Mother and Son

I peered into Ms. Alford’s room and saw a visitor sitting in the chair next to her bed, where she was sitting with a stack of photos on her lap. Ms. Alford noticed me and waved me into the room with a broad smile.

“This here’s my son, Willie.”
“And you are?” His worried eyes met mine.
“The psychologist, Dr. Eleanor Barbera. I’ve been seeing your mother since just after she arrived. I’m glad to meet you.”
“Can I talk to you?” He was out of his seat even before I got Ms. Alford’s nod of assent. We stepped into the hallway and spoke in hushed tones. “How’s my mother been doing? She was so depressed the last time she was here.”
“Well, she was very withdrawn and not eating well or working with the staff when she got here a few weeks ago, but she’s doing better now. I only see her once a week and I’m not on the floor all the time, but it seems to me things improved after I took her upstairs to meet with an old coworker of hers who happens to live here too.”
“Really?” He looked at me with pleased surprise.
“I tried to get them to hook up at some activities afterwards, but it can be hard to arrange. Being on different floors can be as difficult to connect as being in different states. But here’s her friend’s name and room number,” I scribbled it on a sticky note, “If you could help them get together, that would be great.”
“I could definitely do that.”
I shifted my gaze to his mother, who was watching from her bed in her house dress, her hair flying in every direction. I waved and she smiled and waved back. “Your mom really needs to get her hair done.”
“I used to cut it for her. I could do that again. It would be a great bonding activity.” His mood was lighter and he sounded excited.
“That would be awesome. I’m sure she’d really appreciate that.”
We headed back into Ms. Alford’s room and the three of us talked for a while before I signaled it was time for me to leave.
“Thank you so much,” Willie Alford said to me, “you’ve given me more than I could have hoped for.”
“I’m glad,” I replied, happy Ms. Alford had a son who so obviously cared about her welfare.
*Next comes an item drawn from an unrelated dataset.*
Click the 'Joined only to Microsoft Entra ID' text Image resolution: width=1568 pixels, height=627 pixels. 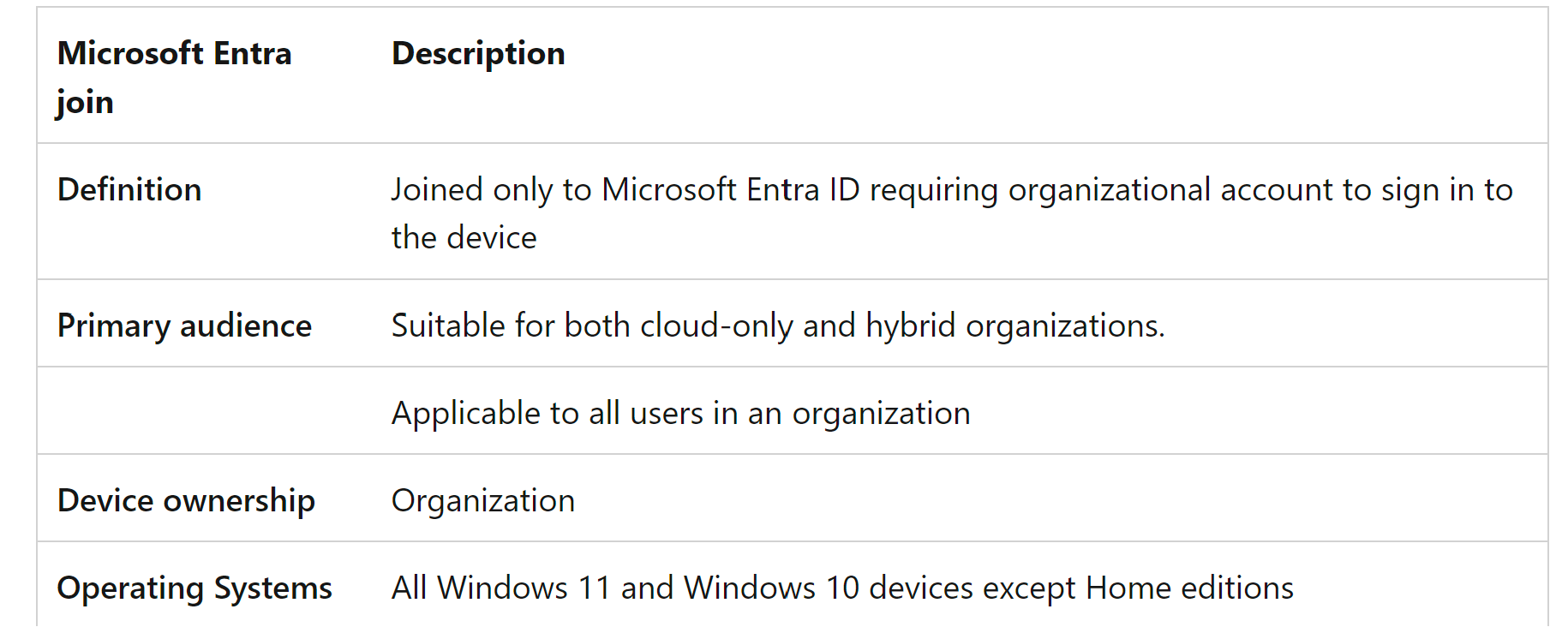pyautogui.click(x=625, y=189)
6 thoughts on “Mother and Son”

  1. What a great son. Such a different story than the one my mother just relayed. She was in her retirement community's dining room eating, as the Marketing manager brought a prospective resident to have lunch (her 6 grown children were there as well). Mom told me the Marketing manager and elderly woman left the table for a few minutes during which several of the 6 children announced, " we have to do something about mom asap" and started announcing why they had to get on airplanes and leave…"the others would have to handle it". Mom and I agreed it was so sad!!!! The adult children handling their mom as a problem to fix.

  2. I know families worry about uncaring nursing homes, but caring nursing home staff see all types of families and are always encouraged by seeing loving interactions. Ironically, Dale, many residents would envy the woman you described for the fact that all six of her children showed up to view the nursing home, even if half of them needed to fly home right away and couldn't stay to handle "the problem."
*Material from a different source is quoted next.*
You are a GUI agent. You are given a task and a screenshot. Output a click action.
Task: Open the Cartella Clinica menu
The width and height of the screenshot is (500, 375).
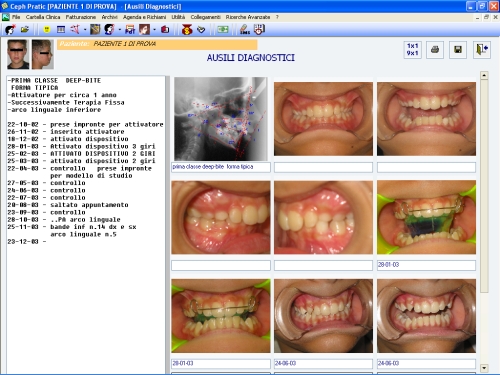[43, 17]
  3. It's always nice when families are involved (in a positive way) with their parents. We have a couple neices that come to visit their aunts that don't have children. We've also got some that have friends that come to visit them and take them out regularly. Another gift are the volunteers who come to see the resident's that don't have many visitors. They brighten everyone's day.
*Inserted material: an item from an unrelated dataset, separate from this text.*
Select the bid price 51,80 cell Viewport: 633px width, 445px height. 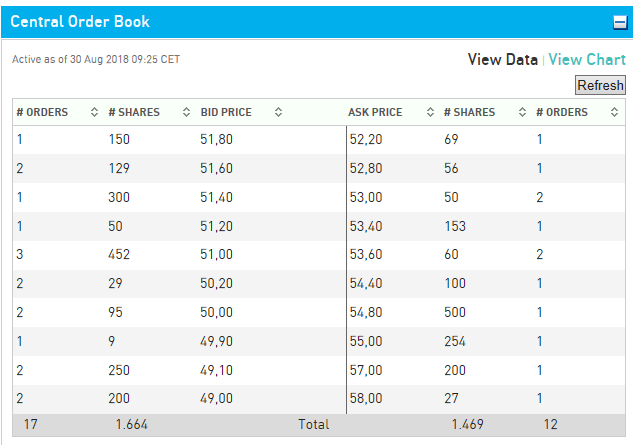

  4. K. Tree, you mention volunteers, and I'll have to do a post on them some time. I agree that volunteers make a huge difference in the lives of nursing home residents. I knew one woman who rarely had relatives visiting, but a young woman volunteer came once a week and the resident spoke of her like a daughter. It was so touching. I don't know if the volunteer had any idea of the impact she was making — she transformed this lady's life.